3.8. Application of MIP Sensor for Hypoxanthine Analysis in Meat Samples

To evaluate the performance of the C-IO-MNS/cMWCNT/sol-gel-MIP/GCE sensor in real samples, chicken, pork, and goat meat samples were analyzed. The extraction of hypoxanthine from different meat samples was carried out using a simple method proposed by [4]. The meat samples were spiked with a known amount of hypoxanthine and the percentage recovery was determined by the developed sensor. All of the samples were analyzed in triplicate. The recoveries of exogenously added 5 µg/mL and 10 µg/mL hypoxanthine are shown in

Table 2. Analytical recovery of spiked hypoxanthine in chicken, pork, and goat meat samples, as measured by sol–gel-MIP/MWCNT/C-IO-MNS/GCE based hypoxanthine sensor.

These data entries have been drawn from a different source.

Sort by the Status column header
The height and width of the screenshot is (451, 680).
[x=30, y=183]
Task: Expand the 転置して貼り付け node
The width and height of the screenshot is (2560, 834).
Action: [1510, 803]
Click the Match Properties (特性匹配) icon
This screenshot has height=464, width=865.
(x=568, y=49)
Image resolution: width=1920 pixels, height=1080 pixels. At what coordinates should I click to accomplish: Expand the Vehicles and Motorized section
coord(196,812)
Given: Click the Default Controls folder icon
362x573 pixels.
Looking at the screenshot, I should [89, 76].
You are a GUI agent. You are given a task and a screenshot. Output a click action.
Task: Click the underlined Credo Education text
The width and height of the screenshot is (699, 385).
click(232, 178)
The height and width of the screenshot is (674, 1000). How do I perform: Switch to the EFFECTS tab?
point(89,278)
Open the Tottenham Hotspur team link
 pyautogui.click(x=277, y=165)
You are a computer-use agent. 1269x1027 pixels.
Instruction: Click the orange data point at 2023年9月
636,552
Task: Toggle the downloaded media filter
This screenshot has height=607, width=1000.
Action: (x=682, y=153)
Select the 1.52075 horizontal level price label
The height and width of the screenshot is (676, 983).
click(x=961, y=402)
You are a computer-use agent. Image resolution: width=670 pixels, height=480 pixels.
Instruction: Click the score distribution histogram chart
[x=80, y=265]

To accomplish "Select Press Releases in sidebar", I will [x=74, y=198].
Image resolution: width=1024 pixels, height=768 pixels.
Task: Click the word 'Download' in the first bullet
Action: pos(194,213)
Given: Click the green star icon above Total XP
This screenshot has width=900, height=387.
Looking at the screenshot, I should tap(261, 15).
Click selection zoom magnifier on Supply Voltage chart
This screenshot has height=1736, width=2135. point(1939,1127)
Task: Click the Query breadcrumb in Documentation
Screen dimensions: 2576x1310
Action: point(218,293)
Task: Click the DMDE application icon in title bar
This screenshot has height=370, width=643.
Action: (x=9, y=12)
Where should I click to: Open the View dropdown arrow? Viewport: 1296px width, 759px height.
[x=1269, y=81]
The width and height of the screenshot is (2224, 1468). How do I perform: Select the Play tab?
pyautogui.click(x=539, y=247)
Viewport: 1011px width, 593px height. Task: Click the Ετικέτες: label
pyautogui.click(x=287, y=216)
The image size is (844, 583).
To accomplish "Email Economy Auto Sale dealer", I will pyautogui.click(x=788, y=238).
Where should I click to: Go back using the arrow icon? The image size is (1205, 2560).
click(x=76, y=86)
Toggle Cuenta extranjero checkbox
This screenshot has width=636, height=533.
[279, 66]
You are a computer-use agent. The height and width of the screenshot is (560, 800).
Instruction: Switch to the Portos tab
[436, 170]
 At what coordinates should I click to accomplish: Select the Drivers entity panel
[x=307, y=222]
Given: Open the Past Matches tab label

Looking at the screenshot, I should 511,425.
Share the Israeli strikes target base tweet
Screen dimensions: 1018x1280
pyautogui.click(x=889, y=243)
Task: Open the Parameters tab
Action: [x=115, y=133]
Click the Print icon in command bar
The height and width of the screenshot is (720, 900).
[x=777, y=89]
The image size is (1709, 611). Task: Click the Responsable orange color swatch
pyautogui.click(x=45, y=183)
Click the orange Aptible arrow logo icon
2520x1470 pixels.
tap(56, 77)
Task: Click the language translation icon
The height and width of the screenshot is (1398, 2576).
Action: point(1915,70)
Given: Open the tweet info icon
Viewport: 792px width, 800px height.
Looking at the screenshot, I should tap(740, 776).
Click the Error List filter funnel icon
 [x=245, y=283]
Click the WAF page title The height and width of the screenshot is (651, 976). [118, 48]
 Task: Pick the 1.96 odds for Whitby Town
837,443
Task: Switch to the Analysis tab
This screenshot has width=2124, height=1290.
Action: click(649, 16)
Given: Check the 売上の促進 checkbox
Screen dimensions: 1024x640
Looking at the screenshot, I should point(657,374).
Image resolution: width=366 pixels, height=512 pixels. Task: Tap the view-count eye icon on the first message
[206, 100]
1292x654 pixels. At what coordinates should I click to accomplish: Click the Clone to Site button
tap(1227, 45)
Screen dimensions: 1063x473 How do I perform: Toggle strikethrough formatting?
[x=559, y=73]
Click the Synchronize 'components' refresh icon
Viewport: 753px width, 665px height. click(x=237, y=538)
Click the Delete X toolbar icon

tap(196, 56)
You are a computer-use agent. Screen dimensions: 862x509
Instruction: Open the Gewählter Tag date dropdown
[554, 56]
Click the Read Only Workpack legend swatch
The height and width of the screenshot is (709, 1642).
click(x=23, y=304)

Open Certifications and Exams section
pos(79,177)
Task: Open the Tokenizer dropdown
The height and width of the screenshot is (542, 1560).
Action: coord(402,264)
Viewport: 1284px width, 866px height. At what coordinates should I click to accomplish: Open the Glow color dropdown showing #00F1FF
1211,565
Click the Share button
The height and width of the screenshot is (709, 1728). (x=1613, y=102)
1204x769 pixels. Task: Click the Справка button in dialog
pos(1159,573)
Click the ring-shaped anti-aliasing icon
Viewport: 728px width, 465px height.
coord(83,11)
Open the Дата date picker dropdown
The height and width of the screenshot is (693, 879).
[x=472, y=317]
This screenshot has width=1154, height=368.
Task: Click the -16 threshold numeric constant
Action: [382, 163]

Meat Sample (n = 3)	Added Hypoxanthine (µg/mL)	Detected (µg/mL)	Recovery (%)	RSD (%)
Chicken	Unspiked	2.44 ± 0.05	-	2.0
	5	6.91 ± 0.13	92.8	1.9
	10	12.21 ± 0.21	98.2	1.7
Pork	Unspiked	6.67 ± 0.10		1.5
	5	11.43 ± 0.2	97.94	1.8
	10	16.50 ± 0.25	98.98	1.5
Goat meat	Unspiked	5.89 ± 0.10		1.7
	5	10.29 ± 0.19	94.49	1.9
	10	15.66 ± 0.25	98.57	1.6

. This shows that the new sensor has high accuracy and great potential for real sample analysis. According to the real sample analysis results, it can be concluded that the proposed C-IO-MNS/MWCNT/sol-gel MIP/GCE has high potential for the estimation of hypoxanthine amounts in biological samples with satisfactory accuracy and precision.

4. Conclusions

Here, we report on the application of a MIP-based electrochemical sensor for achieving hypoxanthine detection in meat products. The sensor consists of curcumin-coated iron oxide magnetic nanospheres and multiwalled carbon nanotubes as redox-active nanomaterials, along with a target-specific antibody, such as MIPs. Under optimal working conditions, the proposed modified electrode exhibited a linear range of 2–50 µg/mL, a low detection limit of 0.165 µg/mL, and it selectively distinguished hypoxanthine from among structural analogs. In addition, the MIP-functionalized electrode can be regenerated in situ and utilized for continuous analysis without time-consuming washing steps, thus offering significant benefits over conventional detection techniques. The application of the newly fabricated sensor demonstrated acceptable recoveries and satisfactory accuracy when used to measure hypoxanthine in different meat samples.